----- EXERCISE INPUTS
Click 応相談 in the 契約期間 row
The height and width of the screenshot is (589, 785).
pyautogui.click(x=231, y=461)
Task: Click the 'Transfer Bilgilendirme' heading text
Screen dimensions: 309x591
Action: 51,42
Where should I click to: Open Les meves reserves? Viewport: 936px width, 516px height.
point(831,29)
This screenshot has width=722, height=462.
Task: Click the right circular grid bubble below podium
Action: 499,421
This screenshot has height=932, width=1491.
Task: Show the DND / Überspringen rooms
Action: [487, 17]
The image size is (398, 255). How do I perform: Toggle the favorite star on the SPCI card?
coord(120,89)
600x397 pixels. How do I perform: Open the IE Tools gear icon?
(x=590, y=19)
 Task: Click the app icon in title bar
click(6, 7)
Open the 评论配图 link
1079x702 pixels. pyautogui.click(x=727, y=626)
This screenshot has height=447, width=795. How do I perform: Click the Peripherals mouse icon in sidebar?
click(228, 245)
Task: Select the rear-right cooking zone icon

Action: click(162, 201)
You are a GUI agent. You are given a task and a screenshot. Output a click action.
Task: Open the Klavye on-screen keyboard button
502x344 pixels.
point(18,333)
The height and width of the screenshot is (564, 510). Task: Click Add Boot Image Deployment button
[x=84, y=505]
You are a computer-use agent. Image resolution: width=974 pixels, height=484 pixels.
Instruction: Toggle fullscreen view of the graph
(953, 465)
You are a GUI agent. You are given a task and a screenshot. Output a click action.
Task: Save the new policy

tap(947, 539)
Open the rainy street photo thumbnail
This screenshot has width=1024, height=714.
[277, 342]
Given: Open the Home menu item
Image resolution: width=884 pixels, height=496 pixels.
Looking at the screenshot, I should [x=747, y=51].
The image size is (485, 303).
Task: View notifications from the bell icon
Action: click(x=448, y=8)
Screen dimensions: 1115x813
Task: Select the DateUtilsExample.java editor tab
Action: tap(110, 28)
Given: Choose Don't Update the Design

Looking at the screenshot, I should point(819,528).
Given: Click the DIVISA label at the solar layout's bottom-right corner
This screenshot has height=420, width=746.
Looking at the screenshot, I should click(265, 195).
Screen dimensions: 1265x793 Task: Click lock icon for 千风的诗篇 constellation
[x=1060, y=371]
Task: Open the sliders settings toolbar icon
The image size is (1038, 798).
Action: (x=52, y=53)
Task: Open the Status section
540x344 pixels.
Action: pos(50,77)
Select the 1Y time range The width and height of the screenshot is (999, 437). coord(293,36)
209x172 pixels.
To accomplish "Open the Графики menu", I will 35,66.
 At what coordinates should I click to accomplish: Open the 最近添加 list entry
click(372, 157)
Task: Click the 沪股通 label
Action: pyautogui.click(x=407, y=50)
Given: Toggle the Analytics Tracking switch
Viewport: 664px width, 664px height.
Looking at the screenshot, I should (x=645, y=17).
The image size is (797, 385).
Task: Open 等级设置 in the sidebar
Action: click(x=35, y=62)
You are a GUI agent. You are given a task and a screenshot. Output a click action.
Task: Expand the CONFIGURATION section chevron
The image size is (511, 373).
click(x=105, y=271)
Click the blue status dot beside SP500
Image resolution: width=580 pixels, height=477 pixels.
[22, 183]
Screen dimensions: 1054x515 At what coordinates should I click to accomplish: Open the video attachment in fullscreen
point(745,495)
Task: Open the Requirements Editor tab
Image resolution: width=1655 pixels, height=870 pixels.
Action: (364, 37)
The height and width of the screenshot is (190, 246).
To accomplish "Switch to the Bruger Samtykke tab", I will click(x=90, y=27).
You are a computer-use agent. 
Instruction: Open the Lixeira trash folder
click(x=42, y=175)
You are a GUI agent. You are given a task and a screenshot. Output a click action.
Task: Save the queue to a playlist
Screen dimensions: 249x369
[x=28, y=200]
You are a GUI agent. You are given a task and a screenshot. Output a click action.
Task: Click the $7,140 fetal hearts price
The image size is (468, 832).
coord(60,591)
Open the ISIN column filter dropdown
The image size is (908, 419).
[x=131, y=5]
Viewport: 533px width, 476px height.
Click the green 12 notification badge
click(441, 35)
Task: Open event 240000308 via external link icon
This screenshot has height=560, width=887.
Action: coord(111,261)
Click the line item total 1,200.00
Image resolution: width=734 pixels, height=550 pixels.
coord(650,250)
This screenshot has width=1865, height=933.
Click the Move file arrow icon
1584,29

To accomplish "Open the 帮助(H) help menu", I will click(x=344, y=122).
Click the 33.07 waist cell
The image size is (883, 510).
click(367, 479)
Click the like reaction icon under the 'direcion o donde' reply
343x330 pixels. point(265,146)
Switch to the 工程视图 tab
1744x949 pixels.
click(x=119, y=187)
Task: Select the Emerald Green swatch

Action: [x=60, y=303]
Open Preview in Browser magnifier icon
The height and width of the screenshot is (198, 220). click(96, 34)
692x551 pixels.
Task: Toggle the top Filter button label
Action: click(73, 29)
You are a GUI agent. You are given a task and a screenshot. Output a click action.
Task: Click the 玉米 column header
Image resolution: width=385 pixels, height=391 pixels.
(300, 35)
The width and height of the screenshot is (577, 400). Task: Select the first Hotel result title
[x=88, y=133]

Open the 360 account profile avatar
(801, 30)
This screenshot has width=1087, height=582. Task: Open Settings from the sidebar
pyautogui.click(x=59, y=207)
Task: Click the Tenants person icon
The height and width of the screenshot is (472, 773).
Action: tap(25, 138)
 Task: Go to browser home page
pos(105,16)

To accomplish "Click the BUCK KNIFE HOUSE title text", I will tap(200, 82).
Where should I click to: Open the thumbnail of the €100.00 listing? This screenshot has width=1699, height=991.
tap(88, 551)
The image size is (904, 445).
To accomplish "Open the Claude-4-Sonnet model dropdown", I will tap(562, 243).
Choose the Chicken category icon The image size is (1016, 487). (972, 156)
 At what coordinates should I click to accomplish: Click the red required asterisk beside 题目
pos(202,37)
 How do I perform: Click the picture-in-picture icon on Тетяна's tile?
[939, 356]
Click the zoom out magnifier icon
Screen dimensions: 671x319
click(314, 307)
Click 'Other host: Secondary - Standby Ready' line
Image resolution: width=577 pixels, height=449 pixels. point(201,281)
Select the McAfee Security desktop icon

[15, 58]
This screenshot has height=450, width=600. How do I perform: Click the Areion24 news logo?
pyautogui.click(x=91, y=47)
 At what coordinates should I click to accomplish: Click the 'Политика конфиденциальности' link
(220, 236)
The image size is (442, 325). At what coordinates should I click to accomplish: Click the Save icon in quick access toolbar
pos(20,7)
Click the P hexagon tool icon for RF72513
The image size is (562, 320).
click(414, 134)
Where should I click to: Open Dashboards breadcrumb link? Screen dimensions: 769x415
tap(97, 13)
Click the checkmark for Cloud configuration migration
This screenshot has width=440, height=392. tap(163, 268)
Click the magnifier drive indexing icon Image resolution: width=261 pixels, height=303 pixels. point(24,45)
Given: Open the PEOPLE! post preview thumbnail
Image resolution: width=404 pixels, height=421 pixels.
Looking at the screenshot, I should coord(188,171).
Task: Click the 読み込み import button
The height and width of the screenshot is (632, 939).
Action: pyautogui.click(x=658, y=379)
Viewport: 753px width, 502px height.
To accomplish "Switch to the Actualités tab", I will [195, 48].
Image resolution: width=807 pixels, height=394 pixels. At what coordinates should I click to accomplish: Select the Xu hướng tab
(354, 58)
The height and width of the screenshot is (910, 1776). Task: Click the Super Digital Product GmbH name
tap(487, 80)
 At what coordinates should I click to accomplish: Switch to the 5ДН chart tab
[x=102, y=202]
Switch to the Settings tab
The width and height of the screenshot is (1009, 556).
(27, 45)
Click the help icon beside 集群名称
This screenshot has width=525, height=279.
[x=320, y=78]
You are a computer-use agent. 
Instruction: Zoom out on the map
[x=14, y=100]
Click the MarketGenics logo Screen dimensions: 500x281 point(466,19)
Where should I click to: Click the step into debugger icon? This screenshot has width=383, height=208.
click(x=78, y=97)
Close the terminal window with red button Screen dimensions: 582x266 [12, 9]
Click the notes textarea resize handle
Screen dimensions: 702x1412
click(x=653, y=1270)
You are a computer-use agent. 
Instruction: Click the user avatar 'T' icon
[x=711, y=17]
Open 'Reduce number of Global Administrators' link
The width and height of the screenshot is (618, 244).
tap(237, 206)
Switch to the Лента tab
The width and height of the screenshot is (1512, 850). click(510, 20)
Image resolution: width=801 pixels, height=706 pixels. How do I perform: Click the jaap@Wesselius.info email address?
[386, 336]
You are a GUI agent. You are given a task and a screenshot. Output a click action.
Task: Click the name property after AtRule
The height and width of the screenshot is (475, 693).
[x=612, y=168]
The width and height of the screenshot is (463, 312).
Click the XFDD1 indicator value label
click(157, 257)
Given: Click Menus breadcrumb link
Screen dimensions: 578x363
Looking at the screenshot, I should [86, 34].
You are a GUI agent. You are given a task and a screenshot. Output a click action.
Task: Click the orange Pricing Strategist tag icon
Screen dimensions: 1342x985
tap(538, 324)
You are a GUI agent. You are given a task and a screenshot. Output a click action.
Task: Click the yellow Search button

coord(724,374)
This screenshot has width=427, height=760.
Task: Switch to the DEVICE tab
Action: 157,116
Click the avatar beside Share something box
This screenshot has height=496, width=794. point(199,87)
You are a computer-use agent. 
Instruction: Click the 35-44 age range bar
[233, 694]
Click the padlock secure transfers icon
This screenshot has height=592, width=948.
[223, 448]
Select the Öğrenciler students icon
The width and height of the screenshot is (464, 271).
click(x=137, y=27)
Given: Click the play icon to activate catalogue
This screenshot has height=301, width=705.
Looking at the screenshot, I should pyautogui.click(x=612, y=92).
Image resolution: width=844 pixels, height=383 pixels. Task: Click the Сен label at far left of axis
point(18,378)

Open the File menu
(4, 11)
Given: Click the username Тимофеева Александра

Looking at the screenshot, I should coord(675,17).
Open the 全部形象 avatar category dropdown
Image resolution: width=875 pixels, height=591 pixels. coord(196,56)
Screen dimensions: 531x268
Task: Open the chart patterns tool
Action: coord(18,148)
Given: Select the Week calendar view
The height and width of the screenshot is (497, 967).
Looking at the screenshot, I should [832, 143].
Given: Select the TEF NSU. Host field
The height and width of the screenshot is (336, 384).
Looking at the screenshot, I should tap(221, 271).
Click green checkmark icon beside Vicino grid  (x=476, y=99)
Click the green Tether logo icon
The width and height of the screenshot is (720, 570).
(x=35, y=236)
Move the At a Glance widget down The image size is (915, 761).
----------
- TASK INSTRUCTIONS
Pull out all lines in the data above that include "column".

- RESULT OF THIS EXERCISE
Open the ISIN column filter dropdown
Task: Click the 玉米 column header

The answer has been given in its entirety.